The improvement in motor imagery based BCI is important in its sophisticated model and analysis. In the current study, MI signals are classified by the power of alpha, beta, and gamma frequencies along with the relative power. Five different classifiers are adopted to choose the better results from the variety of classifiers. The results of the classification suggest that all classifiers have competitive results but, based on accuracy, weighted KNN outperforms all the other classifiers. The proposed approach also outperforms the CSP-based feature extraction method for the given dataset. The proposed approach not only resolves the problem to maintain the tradeoff and complexity but also mitigates the intersubject variability problem. To judge the significance of new added features, feature ranking method is presented. Based on the mutual information, chi-square, and correlation methods of feature ranking, results are calculated and compared.
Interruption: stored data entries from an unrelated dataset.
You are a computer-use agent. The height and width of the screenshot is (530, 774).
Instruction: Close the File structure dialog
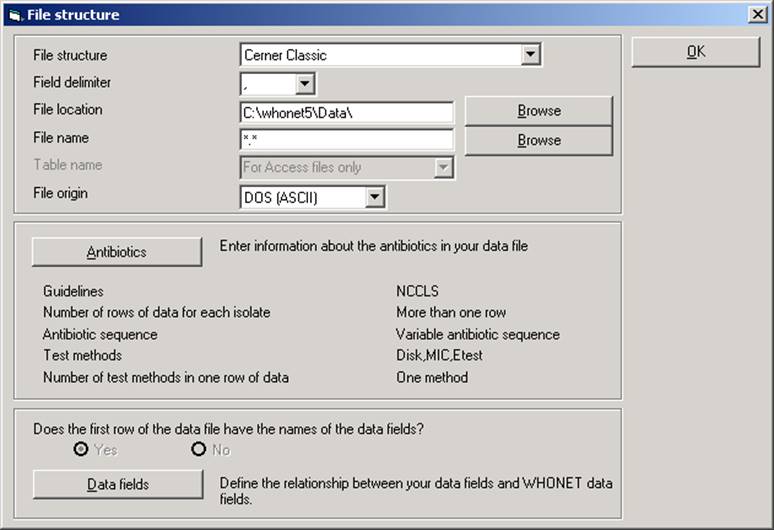click(x=758, y=14)
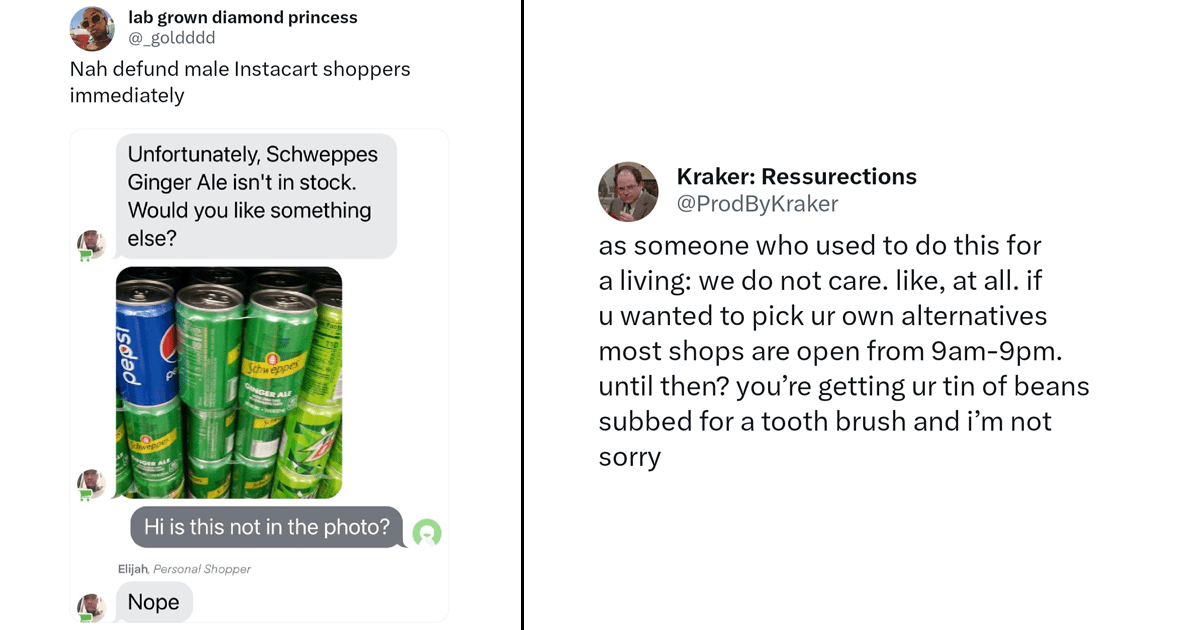The width and height of the screenshot is (1200, 630).
Task: Click the @_goldddd handle
Action: [172, 38]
The results of the feature ranking method suggest that when feature space and time complexity are the concerns, then chi-square method outperformers other feature ranking methods with reduction of 45% feature space. However, when the accuracy of the method is concerned for BCI, the addition of relative power feature improves the overall performance of the system. Future era will be based on BCI, which flourishes the scope of further research to meet the challenges of electrode placements and selection, signal to noise ratio improvement, and device dependency reduction.

Data Availability

Publicly available datasets are used in this research, which can be accessed via http://bnci-horizon-2020.eu/database/data-sets.

Conflicts of Interest

The authors declare no conflicts of interest.